Дуню Павла Артемьевна невзлюбила более всех. Клички: «деревенщина», «облом», «тюря», «мужичка сиволапая» обильно сыпались на девочку во время рукодельного класса.
К довершению несчастья Дуня шила из рук вон плохо, еще хуже вязала и совсем не умела вышивать.
Ее руки, непривычные к такой работе, делались как деревянные в тяжелый для девочки класс рукоделий.
Как могла, помогала своей подружке Дорушка, мастерица и рукодельница на все руки. Несмотря на свои девять лет, маленькая Иванова шила и вышивала гладью не хуже другой старшеотделенки, возбуждая восторг и зависть воспитанниц. За искусство Дорушки Павла Артемьевна прощала многое и Дуне, как ближайшей ее подруге. Но Дуня не могла не чувствовать глубоко затаенной к ее маленькой особе неприязни со стороны ее врага.
И сейчас, услыша просьбу Жени Памфиловой, она вздрогнула от одной возможности убирать комнату «страшной» средней надзирательницы.
Рыжая Женя выжидательно глянула на обеих подруг.
– Ну? – нетерпеливо проронили ее пухлые губы.

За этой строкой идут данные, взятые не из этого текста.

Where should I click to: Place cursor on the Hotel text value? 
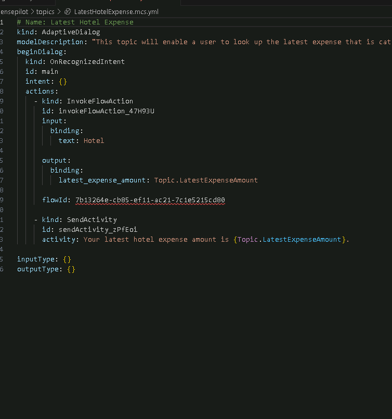tap(94, 141)
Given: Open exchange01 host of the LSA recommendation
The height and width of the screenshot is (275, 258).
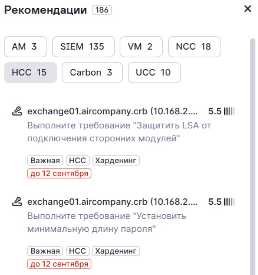Looking at the screenshot, I should click(113, 111).
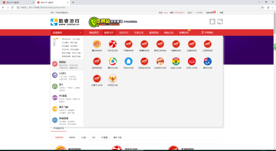
Task: Refresh the account balance
Action: click(x=184, y=12)
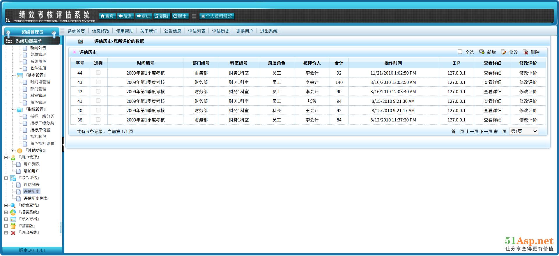Click the add new record icon
This screenshot has width=559, height=256.
click(482, 52)
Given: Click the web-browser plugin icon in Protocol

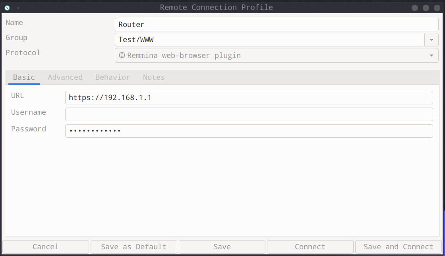Looking at the screenshot, I should 122,56.
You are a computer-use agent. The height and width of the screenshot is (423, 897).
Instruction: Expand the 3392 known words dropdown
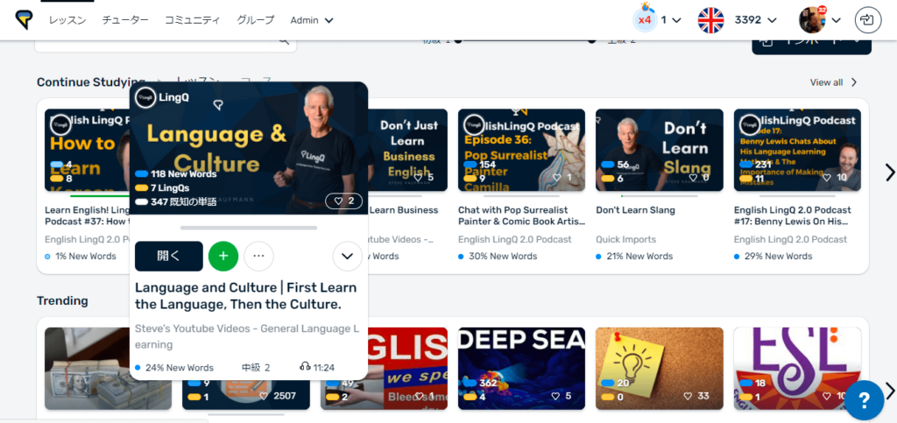click(x=756, y=20)
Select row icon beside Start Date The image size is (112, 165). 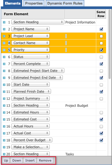click(x=4, y=85)
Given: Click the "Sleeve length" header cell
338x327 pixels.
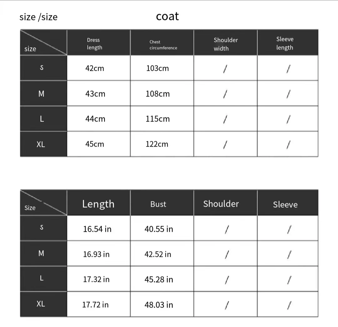Looking at the screenshot, I should point(285,43).
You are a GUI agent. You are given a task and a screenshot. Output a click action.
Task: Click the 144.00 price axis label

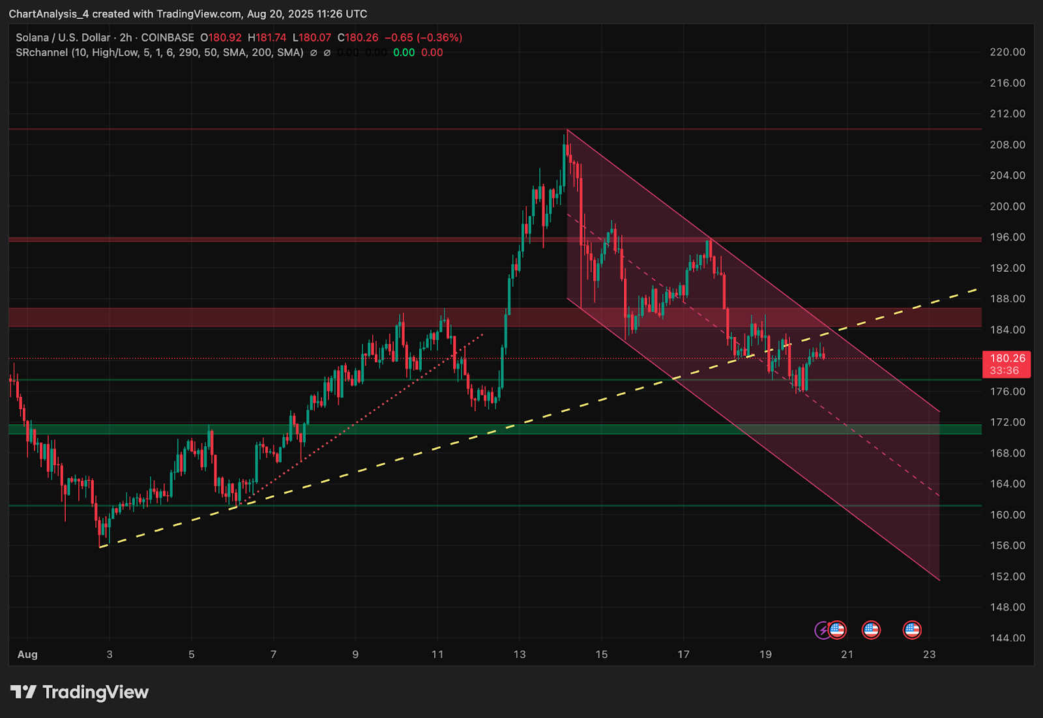pos(1007,638)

Дорушка и Дуня переглянулись снова.
– Чего глаза таращите, – вдруг сразу разошлась Женя, – или, дурочки, не знаете, что я вам честь делаю, предлагая убрать комнату самой Павлы Артемьевны? Чувствуйте!
Голос Жени зазвенел привычными ему «командирскими» нотами. Веснушчатое лицо приняло гневное выражение.
– Ну же, малыши! Будете вы слушаться или нет?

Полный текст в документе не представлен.